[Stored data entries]
- - - - -
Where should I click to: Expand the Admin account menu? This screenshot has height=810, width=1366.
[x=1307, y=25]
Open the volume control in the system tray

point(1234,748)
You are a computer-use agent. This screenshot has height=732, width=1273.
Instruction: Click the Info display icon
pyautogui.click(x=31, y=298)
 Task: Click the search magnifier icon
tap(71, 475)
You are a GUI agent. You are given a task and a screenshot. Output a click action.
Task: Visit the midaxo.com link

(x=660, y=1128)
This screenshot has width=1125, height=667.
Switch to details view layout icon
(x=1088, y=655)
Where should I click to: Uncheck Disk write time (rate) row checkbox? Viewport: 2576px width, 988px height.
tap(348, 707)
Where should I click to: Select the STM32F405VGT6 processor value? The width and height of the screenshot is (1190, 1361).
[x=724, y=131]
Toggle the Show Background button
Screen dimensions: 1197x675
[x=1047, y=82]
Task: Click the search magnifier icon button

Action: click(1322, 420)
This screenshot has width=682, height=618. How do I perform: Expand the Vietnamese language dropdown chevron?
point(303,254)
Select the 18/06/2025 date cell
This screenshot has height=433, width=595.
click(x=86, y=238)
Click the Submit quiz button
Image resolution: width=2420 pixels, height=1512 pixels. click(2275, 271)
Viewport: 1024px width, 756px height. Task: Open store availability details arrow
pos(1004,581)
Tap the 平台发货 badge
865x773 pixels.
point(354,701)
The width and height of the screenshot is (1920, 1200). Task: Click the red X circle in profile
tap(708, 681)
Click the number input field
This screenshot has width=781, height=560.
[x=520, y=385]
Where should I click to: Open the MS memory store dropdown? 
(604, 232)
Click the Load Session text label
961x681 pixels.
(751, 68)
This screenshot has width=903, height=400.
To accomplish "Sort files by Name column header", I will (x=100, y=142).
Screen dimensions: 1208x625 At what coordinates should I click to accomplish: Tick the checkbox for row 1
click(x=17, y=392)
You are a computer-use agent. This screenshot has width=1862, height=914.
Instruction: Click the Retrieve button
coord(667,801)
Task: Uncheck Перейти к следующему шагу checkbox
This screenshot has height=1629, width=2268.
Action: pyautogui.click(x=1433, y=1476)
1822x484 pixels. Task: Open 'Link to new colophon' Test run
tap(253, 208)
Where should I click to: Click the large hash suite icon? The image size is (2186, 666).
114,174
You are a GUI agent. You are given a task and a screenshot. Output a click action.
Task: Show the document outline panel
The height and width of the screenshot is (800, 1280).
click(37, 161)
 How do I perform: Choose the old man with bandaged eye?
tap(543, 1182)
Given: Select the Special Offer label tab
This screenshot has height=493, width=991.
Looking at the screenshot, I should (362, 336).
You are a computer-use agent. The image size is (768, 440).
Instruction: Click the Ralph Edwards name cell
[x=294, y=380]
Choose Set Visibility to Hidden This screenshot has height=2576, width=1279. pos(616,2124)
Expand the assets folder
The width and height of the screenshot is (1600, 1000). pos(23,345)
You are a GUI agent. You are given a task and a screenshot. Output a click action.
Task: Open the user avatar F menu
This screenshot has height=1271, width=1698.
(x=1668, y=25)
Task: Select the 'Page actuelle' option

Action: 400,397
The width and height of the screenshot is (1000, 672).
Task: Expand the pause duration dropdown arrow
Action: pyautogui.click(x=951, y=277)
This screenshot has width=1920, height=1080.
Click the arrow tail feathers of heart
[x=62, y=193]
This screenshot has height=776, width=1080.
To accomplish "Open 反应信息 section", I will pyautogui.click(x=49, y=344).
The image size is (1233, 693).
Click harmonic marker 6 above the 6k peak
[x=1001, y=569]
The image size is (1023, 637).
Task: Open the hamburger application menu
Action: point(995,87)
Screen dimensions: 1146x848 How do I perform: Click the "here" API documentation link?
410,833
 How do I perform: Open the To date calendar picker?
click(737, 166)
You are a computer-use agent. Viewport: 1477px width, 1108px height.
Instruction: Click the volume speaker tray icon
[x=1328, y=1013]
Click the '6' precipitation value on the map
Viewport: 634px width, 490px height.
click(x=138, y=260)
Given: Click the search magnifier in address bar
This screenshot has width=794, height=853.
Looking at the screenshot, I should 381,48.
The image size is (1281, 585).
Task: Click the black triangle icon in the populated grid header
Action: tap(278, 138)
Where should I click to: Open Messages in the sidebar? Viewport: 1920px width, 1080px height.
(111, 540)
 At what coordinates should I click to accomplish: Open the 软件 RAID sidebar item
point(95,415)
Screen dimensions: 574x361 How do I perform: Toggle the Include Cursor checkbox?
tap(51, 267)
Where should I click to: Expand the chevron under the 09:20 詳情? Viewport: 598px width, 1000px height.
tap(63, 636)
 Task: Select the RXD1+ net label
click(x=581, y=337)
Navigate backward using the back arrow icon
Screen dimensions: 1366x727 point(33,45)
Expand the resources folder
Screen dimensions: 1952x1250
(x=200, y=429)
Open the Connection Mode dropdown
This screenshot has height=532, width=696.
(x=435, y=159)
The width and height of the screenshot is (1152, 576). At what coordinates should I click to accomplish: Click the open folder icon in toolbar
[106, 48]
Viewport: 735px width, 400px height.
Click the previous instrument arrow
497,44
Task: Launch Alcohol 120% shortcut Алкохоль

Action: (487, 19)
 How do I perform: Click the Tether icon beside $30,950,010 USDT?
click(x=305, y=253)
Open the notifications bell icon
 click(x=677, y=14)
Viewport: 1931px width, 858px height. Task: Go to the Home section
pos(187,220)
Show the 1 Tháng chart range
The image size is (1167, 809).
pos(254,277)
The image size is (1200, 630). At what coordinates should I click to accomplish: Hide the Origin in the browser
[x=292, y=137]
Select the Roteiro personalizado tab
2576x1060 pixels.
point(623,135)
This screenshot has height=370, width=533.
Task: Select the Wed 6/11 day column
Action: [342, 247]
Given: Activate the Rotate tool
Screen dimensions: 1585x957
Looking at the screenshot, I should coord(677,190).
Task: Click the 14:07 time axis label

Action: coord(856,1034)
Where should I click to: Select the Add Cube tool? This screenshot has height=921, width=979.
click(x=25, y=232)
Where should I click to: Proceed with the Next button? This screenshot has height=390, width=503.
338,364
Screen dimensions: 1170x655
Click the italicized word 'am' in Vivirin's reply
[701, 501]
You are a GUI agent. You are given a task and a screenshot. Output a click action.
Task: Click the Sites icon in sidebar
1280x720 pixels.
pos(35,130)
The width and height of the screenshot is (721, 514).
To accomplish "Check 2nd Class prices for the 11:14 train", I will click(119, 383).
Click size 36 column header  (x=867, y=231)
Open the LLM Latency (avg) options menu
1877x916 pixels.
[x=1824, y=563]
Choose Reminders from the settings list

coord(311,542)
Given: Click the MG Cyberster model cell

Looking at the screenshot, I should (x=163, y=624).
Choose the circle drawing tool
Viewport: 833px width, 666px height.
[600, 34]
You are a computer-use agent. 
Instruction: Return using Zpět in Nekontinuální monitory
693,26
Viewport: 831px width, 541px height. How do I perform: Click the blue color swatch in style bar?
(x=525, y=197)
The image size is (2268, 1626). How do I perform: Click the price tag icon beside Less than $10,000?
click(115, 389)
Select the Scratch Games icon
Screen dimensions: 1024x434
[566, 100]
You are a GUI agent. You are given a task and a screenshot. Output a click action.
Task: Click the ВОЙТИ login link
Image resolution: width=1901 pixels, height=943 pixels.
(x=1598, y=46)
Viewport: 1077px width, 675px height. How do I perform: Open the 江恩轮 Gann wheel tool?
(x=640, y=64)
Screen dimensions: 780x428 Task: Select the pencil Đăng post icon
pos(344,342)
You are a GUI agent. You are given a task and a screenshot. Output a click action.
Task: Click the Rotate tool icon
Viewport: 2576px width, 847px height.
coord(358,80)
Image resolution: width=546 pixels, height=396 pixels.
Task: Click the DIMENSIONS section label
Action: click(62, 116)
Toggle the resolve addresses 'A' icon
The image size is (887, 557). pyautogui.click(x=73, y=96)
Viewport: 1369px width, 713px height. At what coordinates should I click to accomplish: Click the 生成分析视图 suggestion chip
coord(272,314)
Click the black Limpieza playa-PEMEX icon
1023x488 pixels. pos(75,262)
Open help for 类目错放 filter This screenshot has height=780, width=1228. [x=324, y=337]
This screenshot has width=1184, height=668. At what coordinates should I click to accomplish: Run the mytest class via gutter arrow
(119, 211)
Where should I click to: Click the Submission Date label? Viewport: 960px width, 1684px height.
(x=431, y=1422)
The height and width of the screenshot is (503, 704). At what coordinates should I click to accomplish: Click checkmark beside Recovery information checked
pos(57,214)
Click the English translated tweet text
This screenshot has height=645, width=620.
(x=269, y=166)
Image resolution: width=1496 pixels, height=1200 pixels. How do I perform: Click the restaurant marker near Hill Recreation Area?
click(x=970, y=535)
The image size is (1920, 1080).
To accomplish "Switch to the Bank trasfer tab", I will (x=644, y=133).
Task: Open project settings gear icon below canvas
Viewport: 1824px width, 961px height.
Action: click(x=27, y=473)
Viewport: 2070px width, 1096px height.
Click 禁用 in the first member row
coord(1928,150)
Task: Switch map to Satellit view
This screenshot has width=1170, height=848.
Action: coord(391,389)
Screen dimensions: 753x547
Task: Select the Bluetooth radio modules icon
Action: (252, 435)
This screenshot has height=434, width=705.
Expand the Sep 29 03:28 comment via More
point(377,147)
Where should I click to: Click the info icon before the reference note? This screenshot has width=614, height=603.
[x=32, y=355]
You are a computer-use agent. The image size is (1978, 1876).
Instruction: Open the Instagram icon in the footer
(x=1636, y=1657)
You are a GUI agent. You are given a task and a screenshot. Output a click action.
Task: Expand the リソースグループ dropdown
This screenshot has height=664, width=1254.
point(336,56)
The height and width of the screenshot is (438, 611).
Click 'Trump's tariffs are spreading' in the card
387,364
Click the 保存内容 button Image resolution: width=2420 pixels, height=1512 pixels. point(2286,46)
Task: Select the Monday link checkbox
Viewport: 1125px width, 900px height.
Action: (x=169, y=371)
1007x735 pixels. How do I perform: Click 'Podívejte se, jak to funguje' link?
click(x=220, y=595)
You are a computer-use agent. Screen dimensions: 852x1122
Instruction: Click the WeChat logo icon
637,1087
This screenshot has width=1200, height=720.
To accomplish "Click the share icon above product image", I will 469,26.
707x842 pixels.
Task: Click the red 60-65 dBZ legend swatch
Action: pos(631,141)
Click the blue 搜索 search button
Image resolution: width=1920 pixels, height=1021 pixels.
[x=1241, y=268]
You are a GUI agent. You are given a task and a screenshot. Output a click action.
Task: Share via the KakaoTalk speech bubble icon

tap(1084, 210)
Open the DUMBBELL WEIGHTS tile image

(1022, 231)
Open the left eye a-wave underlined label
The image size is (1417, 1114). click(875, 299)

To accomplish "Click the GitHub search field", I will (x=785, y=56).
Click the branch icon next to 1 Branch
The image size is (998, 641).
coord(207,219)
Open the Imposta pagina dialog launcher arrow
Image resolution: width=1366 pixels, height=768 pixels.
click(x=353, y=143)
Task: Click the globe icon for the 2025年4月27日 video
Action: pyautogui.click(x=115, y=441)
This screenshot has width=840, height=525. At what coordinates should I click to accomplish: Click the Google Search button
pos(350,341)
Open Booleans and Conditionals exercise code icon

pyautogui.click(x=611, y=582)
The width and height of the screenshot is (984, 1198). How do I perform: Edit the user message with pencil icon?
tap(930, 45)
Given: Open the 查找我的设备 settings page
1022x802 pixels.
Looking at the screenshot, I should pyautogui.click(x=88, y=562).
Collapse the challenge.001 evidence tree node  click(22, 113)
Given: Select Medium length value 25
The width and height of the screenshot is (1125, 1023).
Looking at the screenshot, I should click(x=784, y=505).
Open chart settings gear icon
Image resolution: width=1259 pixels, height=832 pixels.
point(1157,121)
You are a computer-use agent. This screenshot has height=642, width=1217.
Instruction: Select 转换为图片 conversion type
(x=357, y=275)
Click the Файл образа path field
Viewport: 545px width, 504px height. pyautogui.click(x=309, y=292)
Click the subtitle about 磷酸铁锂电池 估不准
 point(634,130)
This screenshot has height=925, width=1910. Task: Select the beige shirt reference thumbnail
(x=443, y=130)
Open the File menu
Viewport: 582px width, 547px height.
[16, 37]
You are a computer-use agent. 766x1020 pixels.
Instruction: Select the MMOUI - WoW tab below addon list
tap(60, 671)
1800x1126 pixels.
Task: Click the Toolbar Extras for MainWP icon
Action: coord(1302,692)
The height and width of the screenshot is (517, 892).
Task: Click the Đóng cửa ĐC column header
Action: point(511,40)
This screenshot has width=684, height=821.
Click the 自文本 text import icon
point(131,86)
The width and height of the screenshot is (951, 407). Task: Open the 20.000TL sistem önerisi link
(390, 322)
- - - - -
What is needed:
Copy everything from the start of the data down to the line containing "point(354,701)", with both ends included and every line reproduced exactly.

The reply:
Where should I click to: Expand the Admin account menu? This screenshot has height=810, width=1366.
[x=1307, y=25]
Open the volume control in the system tray

point(1234,748)
You are a computer-use agent. This screenshot has height=732, width=1273.
Instruction: Click the Info display icon
pyautogui.click(x=31, y=298)
 Task: Click the search magnifier icon
tap(71, 475)
You are a GUI agent. You are given a task and a screenshot. Output a click action.
Task: Visit the midaxo.com link

(x=660, y=1128)
This screenshot has width=1125, height=667.
Switch to details view layout icon
(x=1088, y=655)
Where should I click to: Uncheck Disk write time (rate) row checkbox? Viewport: 2576px width, 988px height.
tap(348, 707)
Where should I click to: Select the STM32F405VGT6 processor value? The width and height of the screenshot is (1190, 1361).
[x=724, y=131]
Toggle the Show Background button
Screen dimensions: 1197x675
[x=1047, y=82]
Task: Click the search magnifier icon button

Action: click(1322, 420)
This screenshot has width=682, height=618. How do I perform: Expand the Vietnamese language dropdown chevron?
point(303,254)
Select the 18/06/2025 date cell
This screenshot has height=433, width=595.
click(x=86, y=238)
Click the Submit quiz button
Image resolution: width=2420 pixels, height=1512 pixels. click(2275, 271)
Viewport: 1024px width, 756px height. Task: Open store availability details arrow
pos(1004,581)
Tap the 平台发货 badge
865x773 pixels.
point(354,701)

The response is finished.